Area of isosceles tringle if base is 6 cm and perimeter is 26 cm
I don't know how the army does this. Trig? formula.
The formula using straight algebra is
A = sqrt(p(p-a)(p-b)(p-c) where
p is 1/2 the perimeter and a,b,c are the sides.
The perimeter is 26 and the base is 6 which makes the other two sides 26-6 = 20 and since it is an isosceles triangle the other two sides must be 10 each.

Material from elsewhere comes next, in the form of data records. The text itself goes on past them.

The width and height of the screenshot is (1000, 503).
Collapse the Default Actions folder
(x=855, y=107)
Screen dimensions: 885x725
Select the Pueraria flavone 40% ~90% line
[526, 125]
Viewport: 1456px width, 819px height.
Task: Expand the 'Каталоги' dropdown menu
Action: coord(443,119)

A in cm^2 = sqrt[13(13-10)(13-10)(13-6)]
let each of the equal sides be x
2x + 6 = 26
x = 10
make a sketch of the triangle, draw in its height h
h^2 + 3^2 = 10^2
h = √91
area = (1/2)(6)√91 = 3√91 cm^2
which is the same as DrBob's answer
To find the area of an isosceles triangle, we need to know either the height or the length of the two equal sides. However, in this case, only the base and perimeter of the triangle are provided.
To find the missing information, we can use the given perimeter of 26 cm. Remember that in an isosceles triangle, the two equal sides have the same length. Since the perimeter is the sum of all three sides, and we know the base is 6 cm, we can find the length of the two equal sides by subtracting the base from the perimeter, and then divide the result by 2.
Let's calculate it step by step:
Step 1: Subtract the base from the perimeter:
Perimeter - Base = 26 cm - 6 cm = 20 cm
Step 2: Divide the result by 2 to find the length of the two equal sides:
20 cm ÷ 2 = 10 cm
Now we have the length of the two equal sides, but we still need the height to calculate the area. Unfortunately, the height is not provided in the question.
Therefore, we cannot determine the exact area of the isosceles triangle without the height. The area of a triangle is calculated using the formula: Area = (base × height) / 2.
If you are given the height of the isosceles triangle, you can substitute it into the formula along with the given base to find the area.